If I find they're important enough to me, I may jump in and fix them.
>> I agree that the parser is the most complex component of reST, so if
>> it focuses on the parser and reuses architecture from the python
>> libraries for the rest of reST it may be easier to grok for a
>> programmer coming to it fresh.
>
> Ideally yes, but in practise it's too expensive. It's just too
> convenient for a transform to say ``isinstance(node, Body)``, since
> the element hierarchy is built in to nodes.py. This would be painful
> if we were using a DOM tree.
Why is node.nodeName == 'Body' more expensive than isinstance(node,
Body)?
If it's because of a string compare rather than a pointer compare, then
the strings can be interned and it's a pointer comparison again. Or is
there some other reason?
>> Ideally I also want a writer to create reST from the reST
>> DOM.
>
> That last sentence seems to me the key, and that's exactly what's
> missing. Transforming canonical Docutils DOM to internal nodes.py
> doctree should be reasonably easy, but without the reStructuredText
> writer, it's practically useless. If I were writing a converter from
> XHTML or DocBook to reStructuredText, I would do it in a quick & dirty
> way, completely independently of Docutils (as I've described before).

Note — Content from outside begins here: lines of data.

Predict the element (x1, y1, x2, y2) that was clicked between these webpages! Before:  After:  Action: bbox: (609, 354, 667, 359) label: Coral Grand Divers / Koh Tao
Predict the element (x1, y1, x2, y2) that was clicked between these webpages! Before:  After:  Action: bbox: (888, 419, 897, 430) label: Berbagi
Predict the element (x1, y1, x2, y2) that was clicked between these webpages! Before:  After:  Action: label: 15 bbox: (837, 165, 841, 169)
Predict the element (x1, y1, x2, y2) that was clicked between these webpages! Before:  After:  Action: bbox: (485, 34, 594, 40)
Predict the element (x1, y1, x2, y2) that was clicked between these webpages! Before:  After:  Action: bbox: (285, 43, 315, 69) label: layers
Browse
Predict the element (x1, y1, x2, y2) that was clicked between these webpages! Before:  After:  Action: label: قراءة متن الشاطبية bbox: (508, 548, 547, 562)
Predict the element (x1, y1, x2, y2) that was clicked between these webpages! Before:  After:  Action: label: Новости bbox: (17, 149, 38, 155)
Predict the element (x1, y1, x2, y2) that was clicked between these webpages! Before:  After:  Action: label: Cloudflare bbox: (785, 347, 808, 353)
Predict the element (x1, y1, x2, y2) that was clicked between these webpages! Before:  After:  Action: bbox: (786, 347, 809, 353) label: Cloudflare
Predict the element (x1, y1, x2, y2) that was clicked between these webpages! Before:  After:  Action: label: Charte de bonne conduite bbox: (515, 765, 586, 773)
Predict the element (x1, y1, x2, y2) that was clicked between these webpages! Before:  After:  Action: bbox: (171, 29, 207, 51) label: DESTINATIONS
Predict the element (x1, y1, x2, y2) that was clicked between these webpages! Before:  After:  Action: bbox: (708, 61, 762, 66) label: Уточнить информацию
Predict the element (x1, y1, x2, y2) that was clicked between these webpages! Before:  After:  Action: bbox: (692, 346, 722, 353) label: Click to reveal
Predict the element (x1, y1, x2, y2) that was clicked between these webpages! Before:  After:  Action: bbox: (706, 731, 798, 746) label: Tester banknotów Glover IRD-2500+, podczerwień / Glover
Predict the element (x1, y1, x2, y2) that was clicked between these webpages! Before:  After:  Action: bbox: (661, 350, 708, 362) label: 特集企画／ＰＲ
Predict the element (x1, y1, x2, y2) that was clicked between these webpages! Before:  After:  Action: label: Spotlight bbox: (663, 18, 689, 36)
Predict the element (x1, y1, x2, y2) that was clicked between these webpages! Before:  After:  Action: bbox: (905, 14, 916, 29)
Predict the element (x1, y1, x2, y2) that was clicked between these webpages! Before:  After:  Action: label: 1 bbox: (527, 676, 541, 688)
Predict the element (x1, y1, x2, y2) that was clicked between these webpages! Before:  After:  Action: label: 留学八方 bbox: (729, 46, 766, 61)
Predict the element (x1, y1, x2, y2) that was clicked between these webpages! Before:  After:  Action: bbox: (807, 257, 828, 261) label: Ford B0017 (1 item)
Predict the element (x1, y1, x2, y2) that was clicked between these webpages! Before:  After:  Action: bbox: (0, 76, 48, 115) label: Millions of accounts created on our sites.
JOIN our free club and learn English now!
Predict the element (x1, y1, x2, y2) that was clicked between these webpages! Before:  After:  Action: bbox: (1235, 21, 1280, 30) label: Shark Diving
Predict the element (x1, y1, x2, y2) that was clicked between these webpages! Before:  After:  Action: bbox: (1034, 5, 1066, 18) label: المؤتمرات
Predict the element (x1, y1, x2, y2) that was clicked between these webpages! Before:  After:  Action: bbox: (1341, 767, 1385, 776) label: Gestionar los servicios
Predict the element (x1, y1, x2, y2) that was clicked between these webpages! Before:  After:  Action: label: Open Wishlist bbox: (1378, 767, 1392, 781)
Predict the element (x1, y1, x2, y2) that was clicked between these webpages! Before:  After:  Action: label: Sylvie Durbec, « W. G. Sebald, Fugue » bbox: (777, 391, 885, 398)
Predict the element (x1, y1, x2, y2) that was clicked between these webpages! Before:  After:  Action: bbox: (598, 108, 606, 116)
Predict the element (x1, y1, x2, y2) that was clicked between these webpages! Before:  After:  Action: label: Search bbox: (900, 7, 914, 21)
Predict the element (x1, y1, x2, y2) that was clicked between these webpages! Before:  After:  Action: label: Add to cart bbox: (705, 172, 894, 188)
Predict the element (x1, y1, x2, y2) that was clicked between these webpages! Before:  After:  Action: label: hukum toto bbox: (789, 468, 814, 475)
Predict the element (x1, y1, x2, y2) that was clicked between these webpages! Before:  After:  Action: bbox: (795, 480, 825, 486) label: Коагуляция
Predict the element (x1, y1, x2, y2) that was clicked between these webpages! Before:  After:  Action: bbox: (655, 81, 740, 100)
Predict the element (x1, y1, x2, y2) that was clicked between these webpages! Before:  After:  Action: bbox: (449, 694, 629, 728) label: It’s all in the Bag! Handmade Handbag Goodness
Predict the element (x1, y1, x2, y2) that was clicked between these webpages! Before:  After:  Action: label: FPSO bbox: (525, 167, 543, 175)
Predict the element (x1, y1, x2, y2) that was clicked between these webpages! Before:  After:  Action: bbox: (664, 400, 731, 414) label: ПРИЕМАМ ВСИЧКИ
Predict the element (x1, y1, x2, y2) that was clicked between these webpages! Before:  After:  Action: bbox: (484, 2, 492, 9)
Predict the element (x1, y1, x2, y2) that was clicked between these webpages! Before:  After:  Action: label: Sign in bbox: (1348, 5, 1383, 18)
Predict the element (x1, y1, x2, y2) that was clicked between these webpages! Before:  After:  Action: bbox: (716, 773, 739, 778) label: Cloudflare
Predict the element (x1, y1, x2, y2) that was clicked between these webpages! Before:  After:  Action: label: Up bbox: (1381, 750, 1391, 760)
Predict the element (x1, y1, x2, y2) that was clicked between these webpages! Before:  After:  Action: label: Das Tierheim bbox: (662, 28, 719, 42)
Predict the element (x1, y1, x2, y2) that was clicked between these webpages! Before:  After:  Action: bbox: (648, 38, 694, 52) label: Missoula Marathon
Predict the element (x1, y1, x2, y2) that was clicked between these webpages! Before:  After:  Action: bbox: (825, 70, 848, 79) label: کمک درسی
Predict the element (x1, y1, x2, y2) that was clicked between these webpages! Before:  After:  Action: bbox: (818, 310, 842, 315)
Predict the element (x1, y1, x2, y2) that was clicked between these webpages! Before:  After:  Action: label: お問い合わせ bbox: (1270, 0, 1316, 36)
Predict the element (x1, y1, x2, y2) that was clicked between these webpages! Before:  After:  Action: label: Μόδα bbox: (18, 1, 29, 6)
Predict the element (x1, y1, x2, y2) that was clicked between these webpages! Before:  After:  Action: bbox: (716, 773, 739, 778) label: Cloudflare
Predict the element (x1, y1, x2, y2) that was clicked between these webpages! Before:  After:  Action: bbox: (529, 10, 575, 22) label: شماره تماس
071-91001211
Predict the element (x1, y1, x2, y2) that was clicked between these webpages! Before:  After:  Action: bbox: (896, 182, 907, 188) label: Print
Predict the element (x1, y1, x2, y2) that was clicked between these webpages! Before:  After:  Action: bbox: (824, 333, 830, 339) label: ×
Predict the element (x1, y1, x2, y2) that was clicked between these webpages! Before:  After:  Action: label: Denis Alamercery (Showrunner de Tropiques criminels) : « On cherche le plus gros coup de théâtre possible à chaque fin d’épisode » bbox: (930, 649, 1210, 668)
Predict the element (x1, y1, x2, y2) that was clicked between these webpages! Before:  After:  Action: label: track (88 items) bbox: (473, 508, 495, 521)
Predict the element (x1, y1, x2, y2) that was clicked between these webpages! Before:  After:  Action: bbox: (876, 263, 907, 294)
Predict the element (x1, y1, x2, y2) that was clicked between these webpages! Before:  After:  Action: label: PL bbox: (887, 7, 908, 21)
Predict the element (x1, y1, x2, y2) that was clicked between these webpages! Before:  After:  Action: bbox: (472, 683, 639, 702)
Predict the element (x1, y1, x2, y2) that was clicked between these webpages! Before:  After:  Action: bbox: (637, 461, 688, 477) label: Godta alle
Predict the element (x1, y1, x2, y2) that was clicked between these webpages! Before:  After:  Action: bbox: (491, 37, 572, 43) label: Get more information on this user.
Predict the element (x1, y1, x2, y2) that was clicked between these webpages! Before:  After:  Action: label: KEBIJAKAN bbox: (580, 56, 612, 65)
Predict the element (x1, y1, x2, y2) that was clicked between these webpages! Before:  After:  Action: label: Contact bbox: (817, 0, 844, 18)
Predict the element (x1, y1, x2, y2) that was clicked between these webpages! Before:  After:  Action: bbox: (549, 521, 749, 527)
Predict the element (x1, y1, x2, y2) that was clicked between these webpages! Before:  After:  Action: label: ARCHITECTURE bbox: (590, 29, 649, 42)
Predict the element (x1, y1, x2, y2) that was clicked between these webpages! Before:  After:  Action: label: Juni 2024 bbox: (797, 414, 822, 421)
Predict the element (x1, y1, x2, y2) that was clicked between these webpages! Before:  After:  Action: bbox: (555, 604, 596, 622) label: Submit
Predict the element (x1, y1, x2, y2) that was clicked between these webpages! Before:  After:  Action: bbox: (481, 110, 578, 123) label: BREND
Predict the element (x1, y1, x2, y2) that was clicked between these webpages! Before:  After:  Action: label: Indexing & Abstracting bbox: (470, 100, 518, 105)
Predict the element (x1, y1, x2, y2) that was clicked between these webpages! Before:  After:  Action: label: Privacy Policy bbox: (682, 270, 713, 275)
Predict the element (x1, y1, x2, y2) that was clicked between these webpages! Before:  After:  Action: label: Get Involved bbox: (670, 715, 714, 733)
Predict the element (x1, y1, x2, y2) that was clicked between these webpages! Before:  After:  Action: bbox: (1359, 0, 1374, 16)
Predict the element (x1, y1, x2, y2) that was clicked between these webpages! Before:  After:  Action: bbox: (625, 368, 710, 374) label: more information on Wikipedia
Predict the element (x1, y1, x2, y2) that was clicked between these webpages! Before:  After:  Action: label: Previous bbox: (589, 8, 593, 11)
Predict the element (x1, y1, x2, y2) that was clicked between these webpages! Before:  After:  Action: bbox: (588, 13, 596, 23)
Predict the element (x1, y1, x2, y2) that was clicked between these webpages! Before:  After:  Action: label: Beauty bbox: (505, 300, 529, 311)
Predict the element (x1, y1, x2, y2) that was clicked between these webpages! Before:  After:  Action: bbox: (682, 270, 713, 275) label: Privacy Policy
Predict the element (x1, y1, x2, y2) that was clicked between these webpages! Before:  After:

Yes, and that's what I've done so far. But once I'm done with the
include
directives I want to take a look at a reST DOM -> reST text writer to
get a
feel for how tricky it will be.
> In addition, there's a lot going on behind the scenes that the
> Docutils DTD doesn't expose. Try running ``html.py --dump-internals
> input.txt ...`` to see what I mean. ("--dump-internals" is an
> internal, hidden option, for debugging.)
OK, but without knowing more about *why* that is, it looks like a bug
to me.
It's Tim Peter's koan, "explicit is better than implicit." Once we
start getting too much magic going on under the covers, python starts
veering towards perl. IMHO that's one
of the major problems in Zope, and makes work in Zope, beyond the very
trivial, much
harder to do and to understand than it would otherwise be.
> I don't know of a decent/standard DTD for novels out there.
Hah! That's perhaps the reason I like reST so much. Right now I'm
using it for technical documentation at work, but the reason I got into
the work I'm in is because I was so frustrated with word processors and
proprietary formats that I've put my creative writing on hold for
several years to work on tools.
One of my upcoming projects is to pull one of my unfinished novels out
and serialize it on my weblog using reST. I really like the way I can
more or less forget about the tool and focus on writing--it's almost as
good as a typewriter that way!
Of course, a typewriter never gives you compile errors. That's a major
problem with XML and currently with reST. I have little hope of seeing
it solved in XML, but I think we can and should make an effort in reST
to make errors rarer, clearer, and more easily found/fixed. A casual
user should never have to see a python stack trace, for instance.
Fortunately, what's there is rich enough and stable enough to think
about things like catching all the exceptions. And it may only be that
I see a lot of exceptions because I'm working on a) very long and
complex documents, and b) actively changing the guts of the system.